Я поднимаю с пола копье и протягиваю ей. Она принимает его, крепко сжимая оставшейся рукой.
— Первых двух, — говорю я.
— Троих — поправляет она. — Может быть, четырех.
Это не бравада. Она сделает это или умрет в попытке. Я верю ей.
Не продержится и ночи.
Я выхожу вслед за наставницей Ахиррой на улицу. Западное небо пылает там, где колдуны подожгли земли. Пепел и яркие искры танцуют мимо меня, как когда-то моя подруга, и мне хочется, чтобы она была здесь и увидела это в последний раз. Несколько человек, спотыкаясь в темноте, бегут мимо нас в замок. Те, кто видит меня, отшатываются. Большинство из них слишком погружены в свои страхи и несчастья, чтобы заметить умирающего вардога. Маленькая девочка, которую мать держит на руках, смотрит на меня. Ее измазанное сажей лицо ухмыляется, и она протягивает в мою сторону пухлую ручку.
— Щенок! — радостно кричит она. — Большой щенок!
Я хочу пойти с ней. Я хочу убить все, что посмеет угрожать этой крошечной жизни. Это мой город. Это мой народ.

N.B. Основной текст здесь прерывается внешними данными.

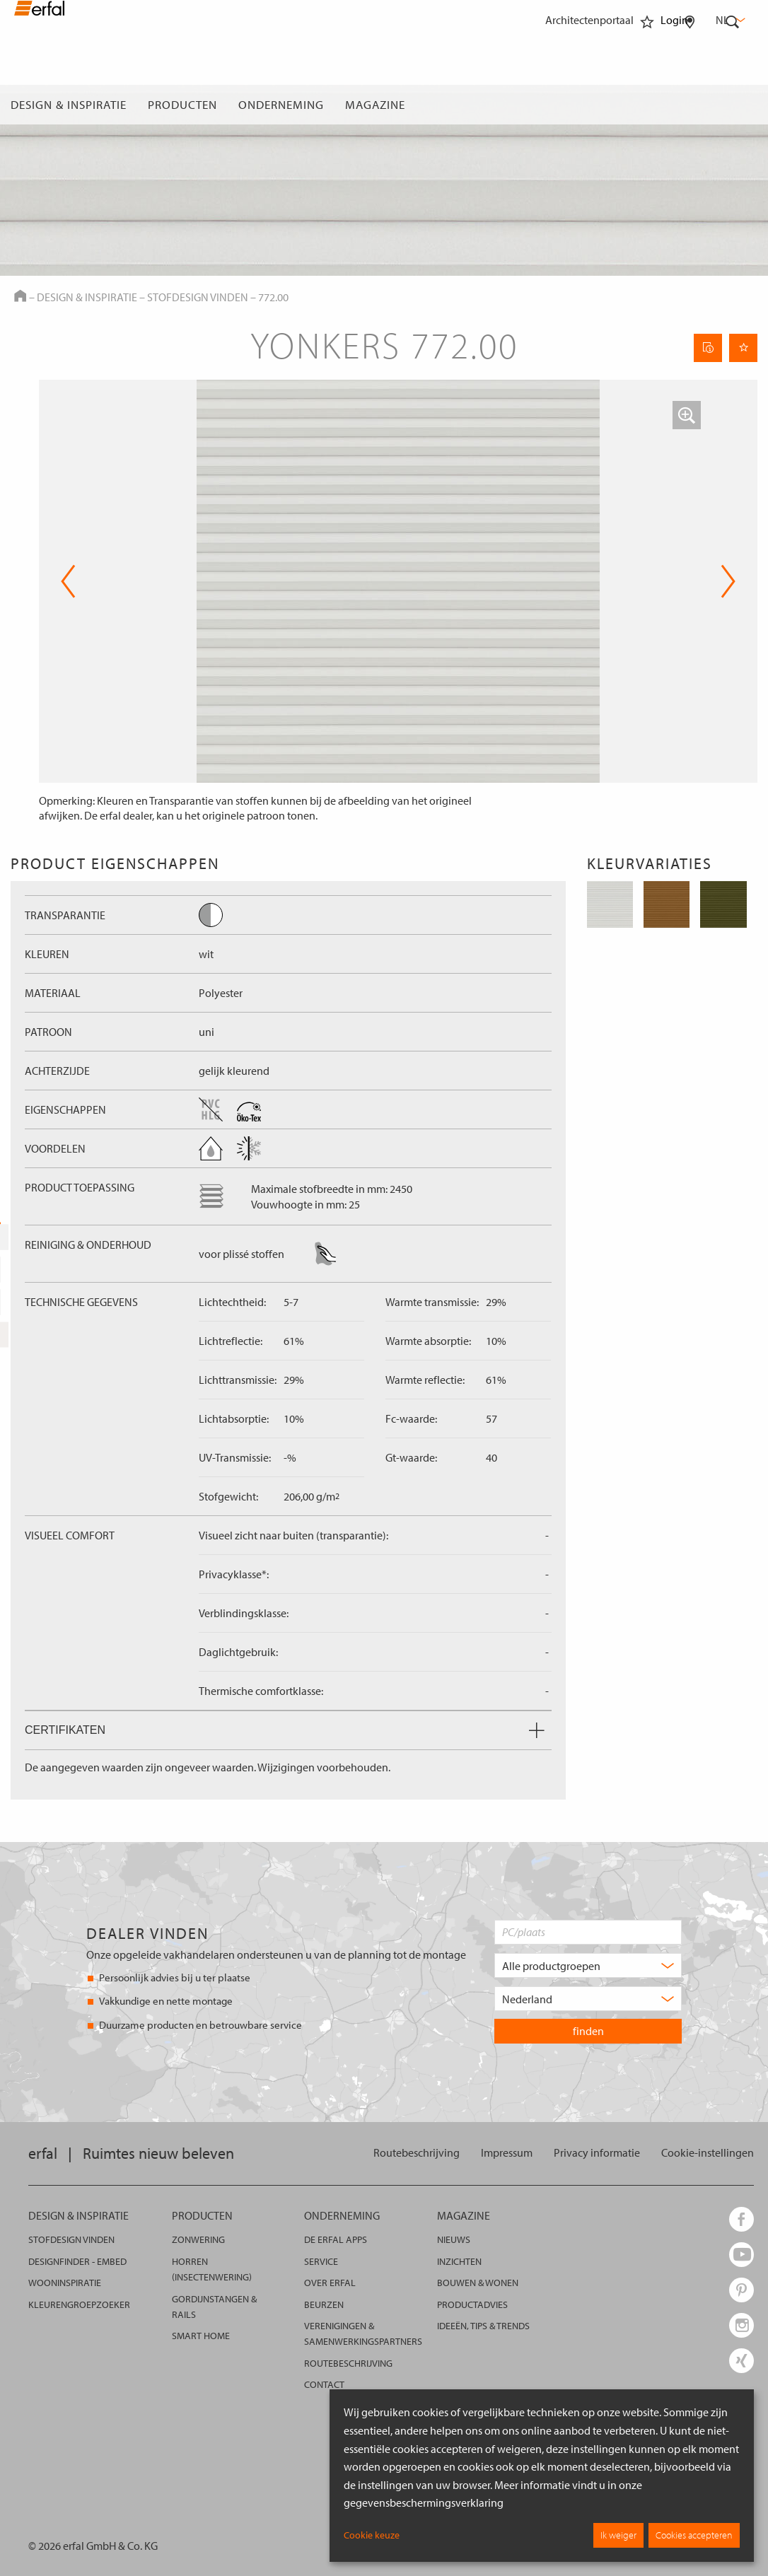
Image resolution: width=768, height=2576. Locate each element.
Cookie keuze (372, 2535)
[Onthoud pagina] (743, 348)
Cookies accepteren (694, 2535)
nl (729, 20)
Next (728, 581)
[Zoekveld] (732, 104)
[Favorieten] (647, 104)
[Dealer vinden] (689, 104)
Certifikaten (285, 1730)
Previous (68, 581)
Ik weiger (618, 2535)
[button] (687, 415)
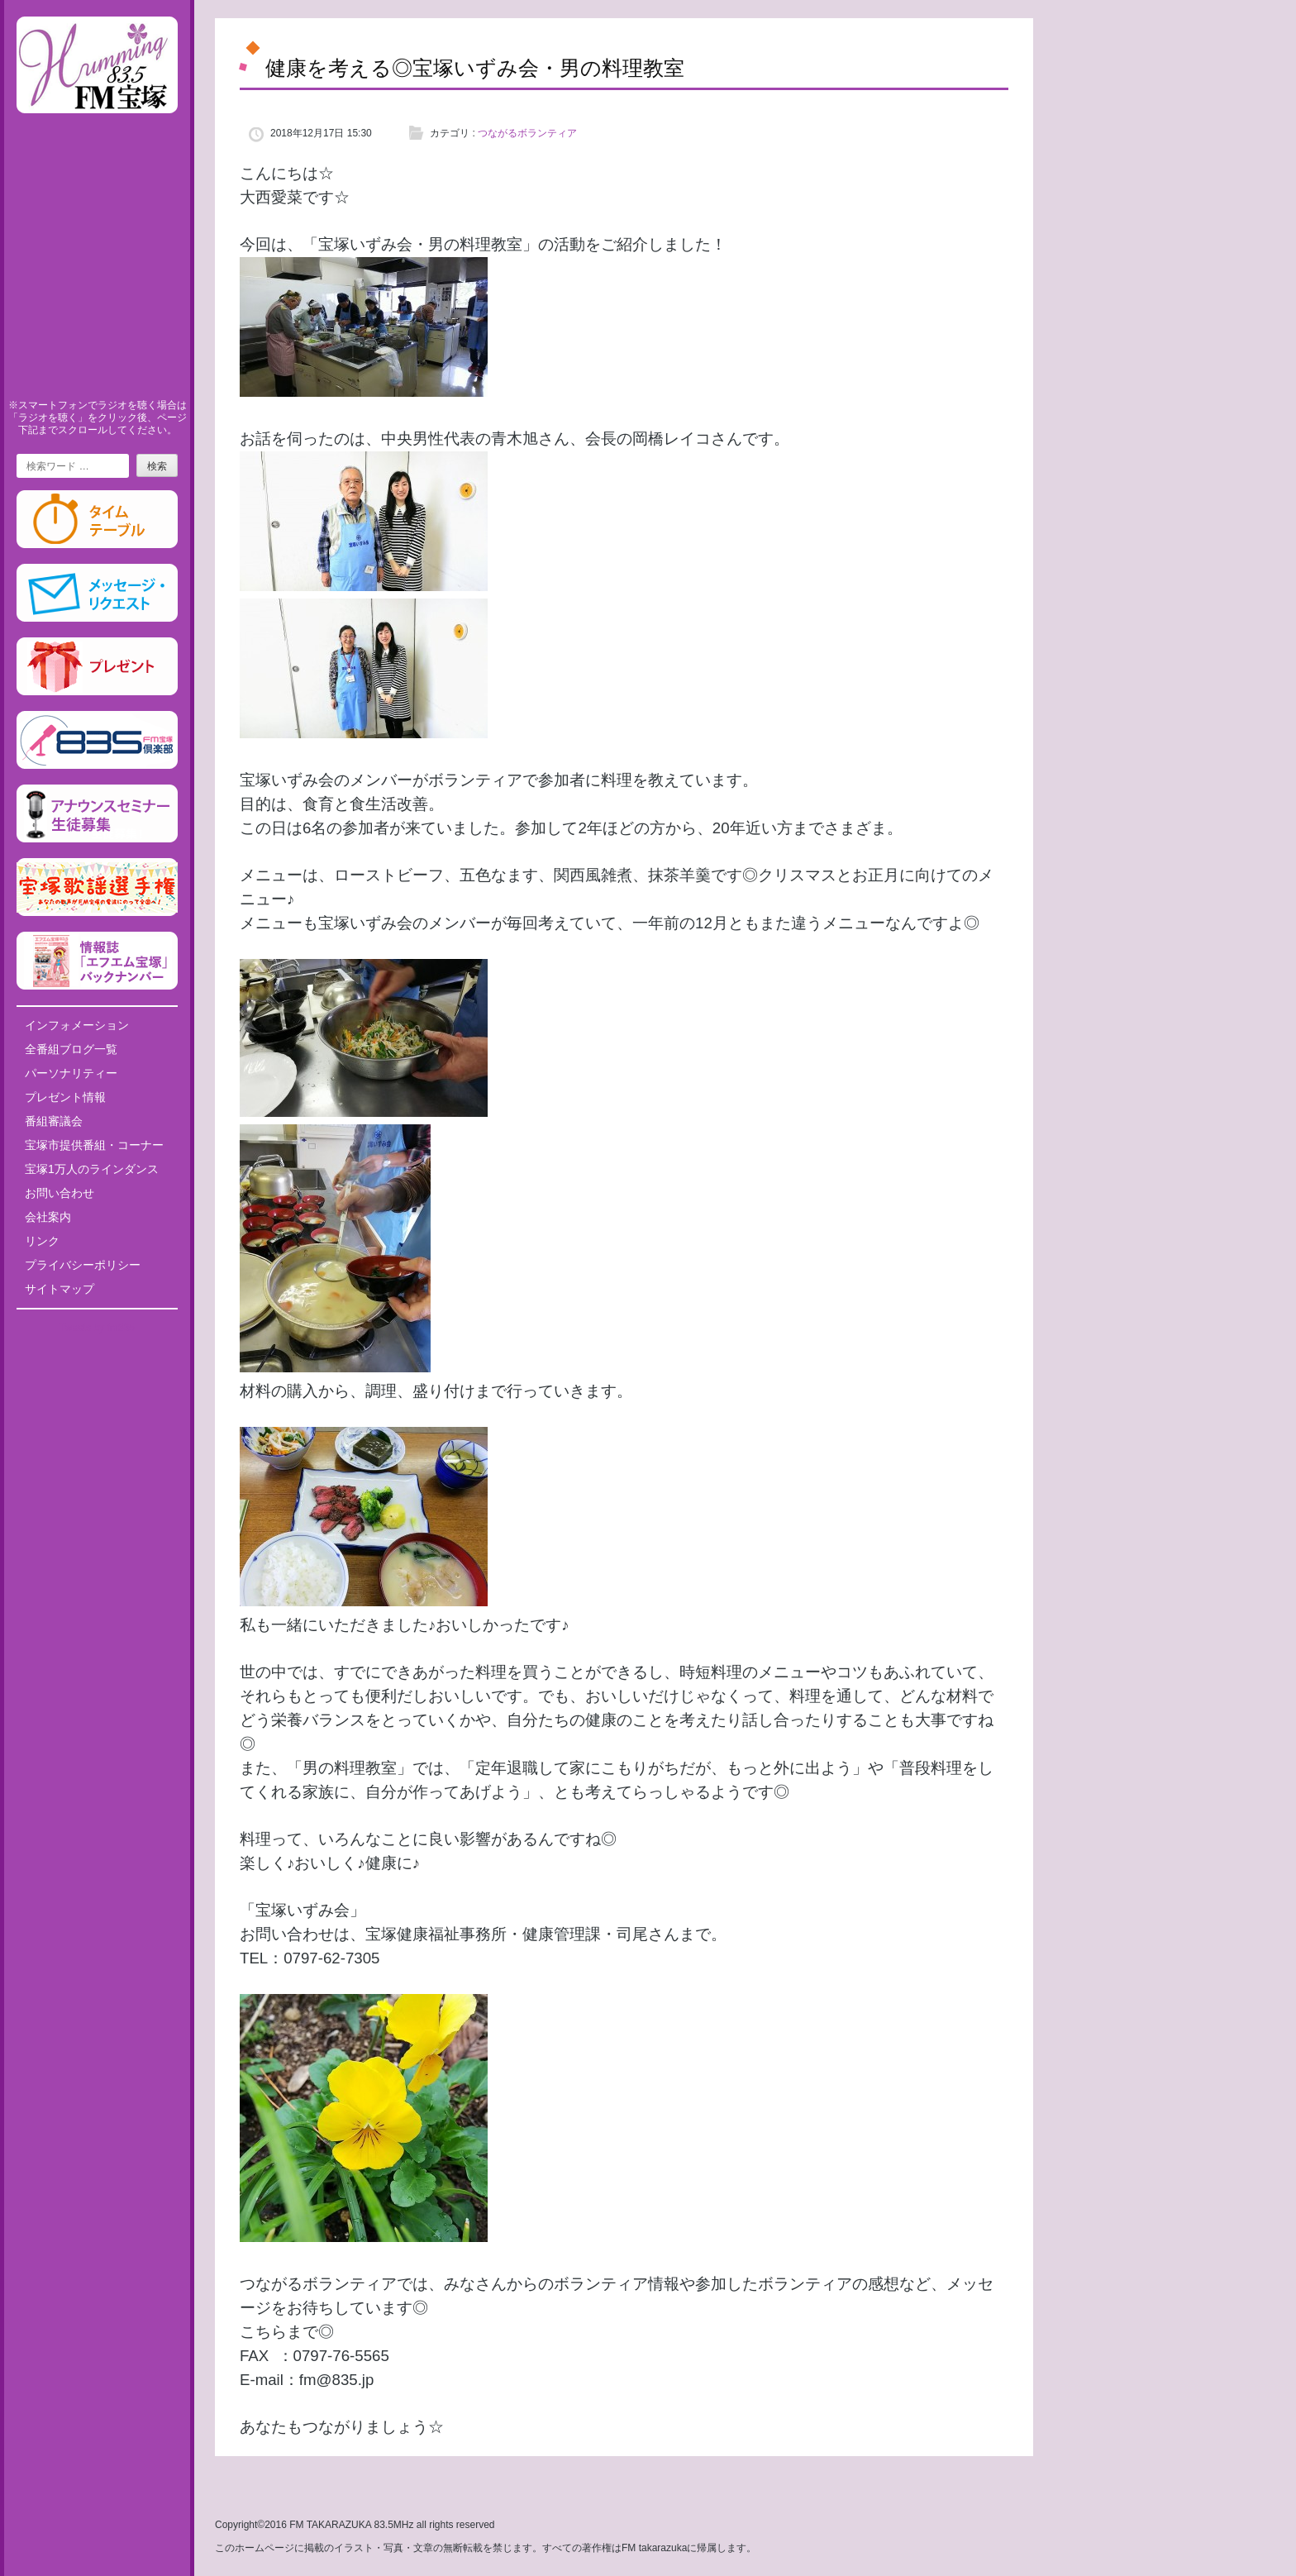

Все они моя семья.
— Идем, — говорит наставница Ахирра. — Их основные силы будут использовать большие улицы, но и по задним переулкам их будет немало.
Я смотрю в ту сторону, куда ушла девушка, а затем следую за своим наставником. Мы проходим между пустыми домами и витринами магазинов, которые поспешно очищают от ценностей. В воздухе пахнет смертью, в нос ударяет запах горелого дерева и плавленого камня. Звон стали о сталь и крики умирающих говорят о том, что враг близко.
С тех пор как пала стена, я не слышал ни единого шепота песни вардогов. Тревожный знак.
И тут я улавливаю этот самый мерзкий из запахов. Это болезнь, воздух наполняется пронзительным хаосом. Сюда идет колдун. Это мужчина. По запаху его пота я понимаю, что еще несколько часов назад он был молод, а теперь шаркает, как старик. Он тратит себя на служение своей церкви, подпитывая свою нечистую магию собственной жизненной силой. Тело ослабло, он обмочился, потерял контроль над кишечником.
— Повелительница стаи, — прорычал я. — Колдун!
Она издает звук "тсссс!" и указывает на дом, а я выбиваю входную дверь с петель. Мы входим внутрь, приседаем в темноте и смотрим на улицу. Копье в одной руке. Боевой топор в другой. Я вдыхаю свой город и слушаю.
Кап-кап-кап. Кровь течет быстрее.
Этот звук сапог по камню. Стена пала, но это не марширующие завоеватели. Они крадутся из угла в угол, зорко высматривая опасность.
И еще один звук. Резкий скрежет черного стекла.